SUPPLIED DATA →
.....

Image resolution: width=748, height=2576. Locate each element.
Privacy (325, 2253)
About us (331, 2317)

.....

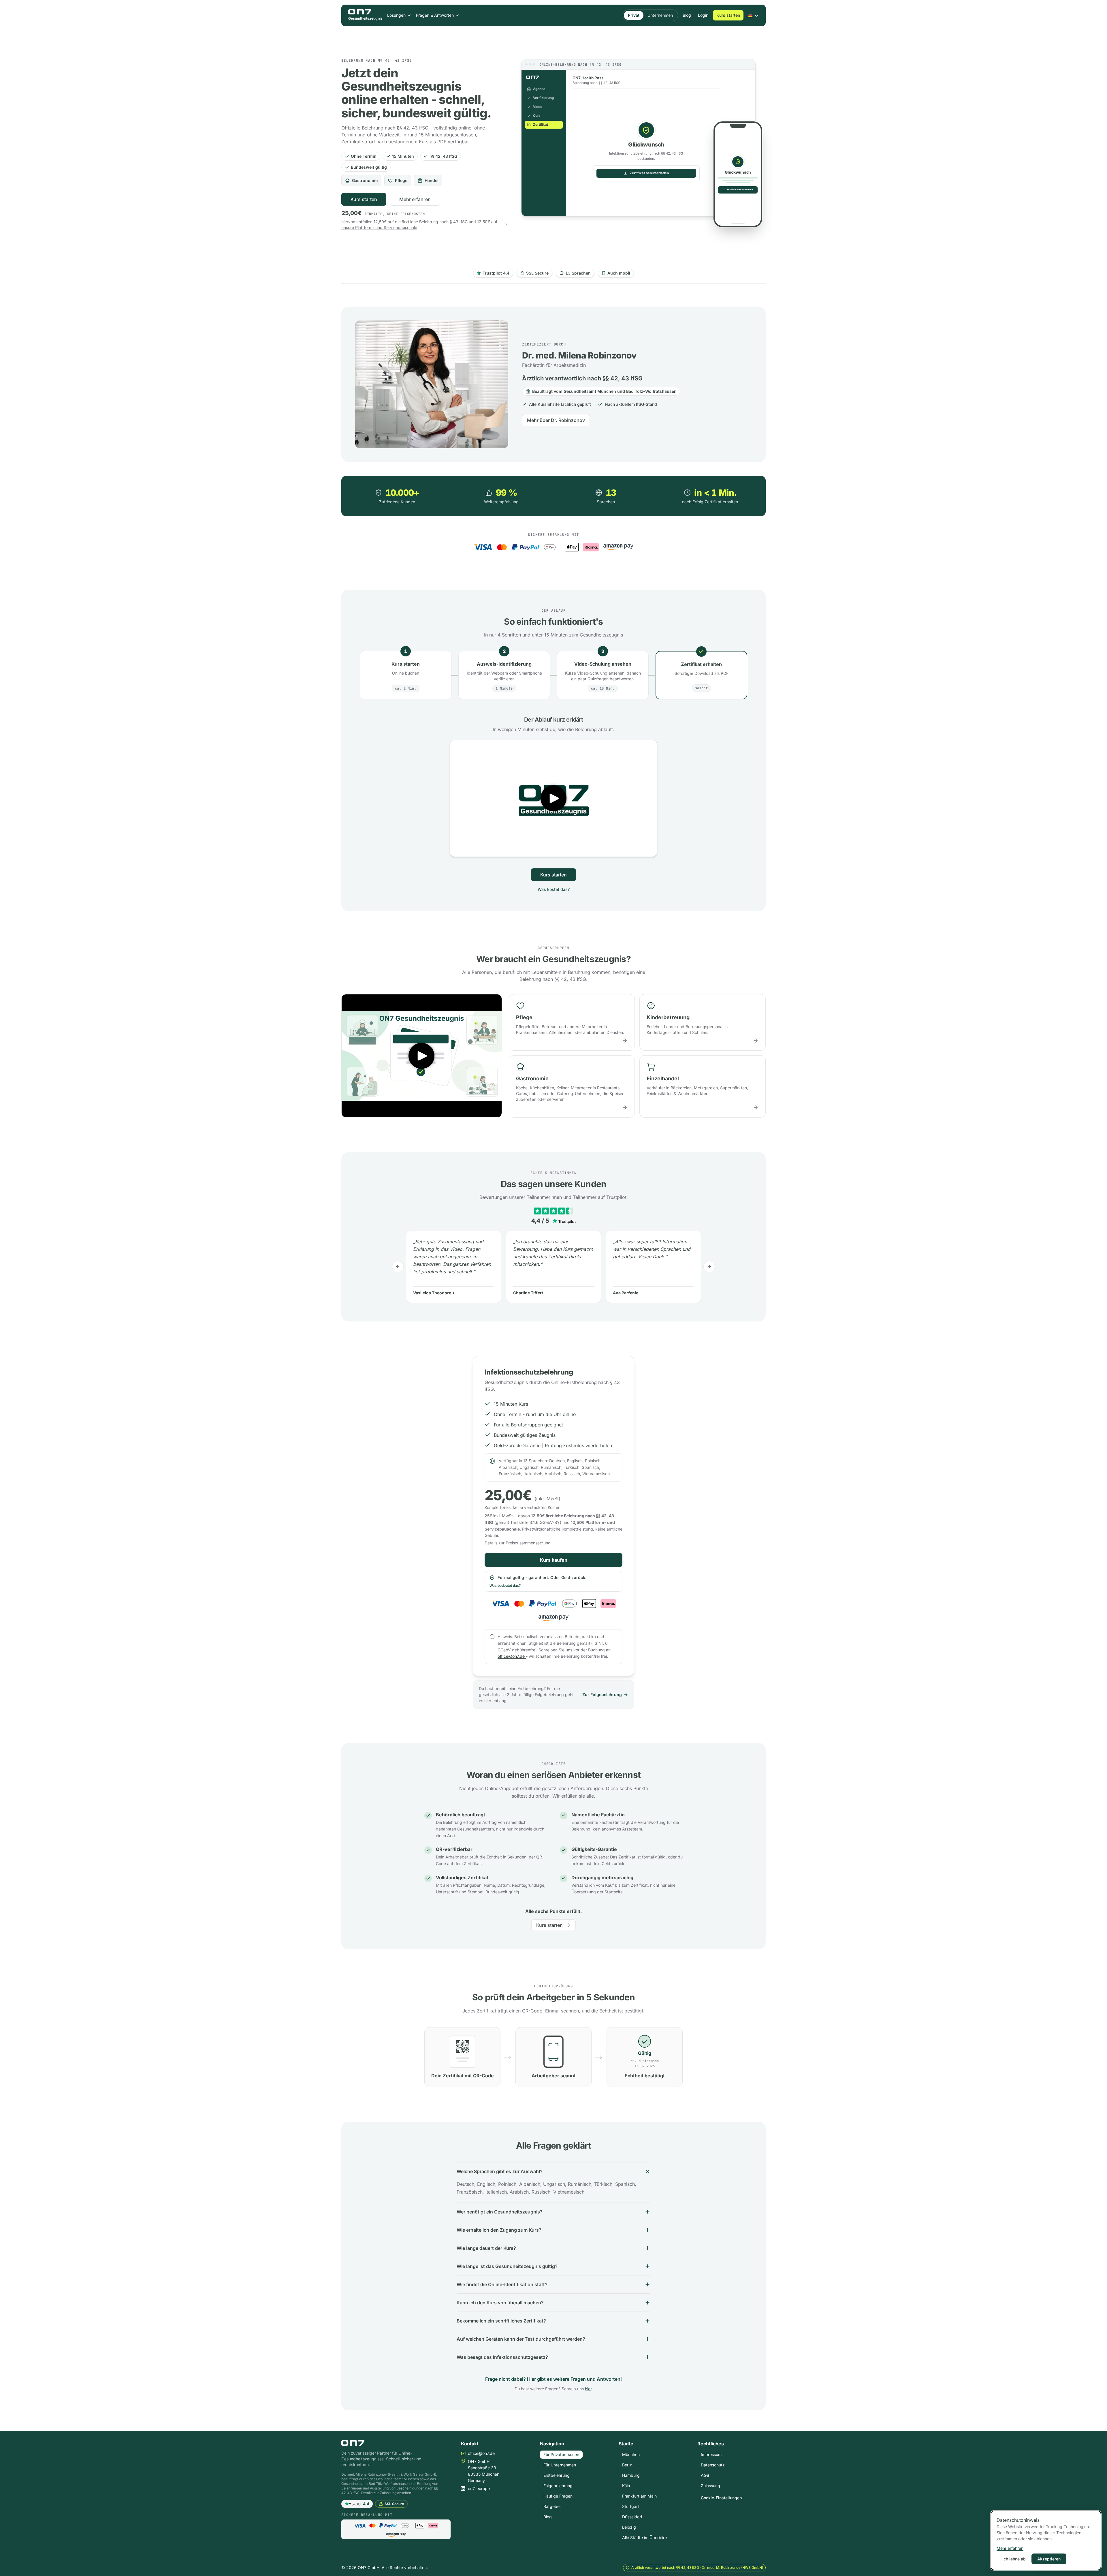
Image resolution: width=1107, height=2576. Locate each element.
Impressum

.....

TRY IT →
Reproduce each line in the listing above that mentions the string "Image".

WRITTEN SOLUTION →
Image resolution: width=748, height=2576. Locate each element.
Image resolution: width=1107, height=2576. Locate each element.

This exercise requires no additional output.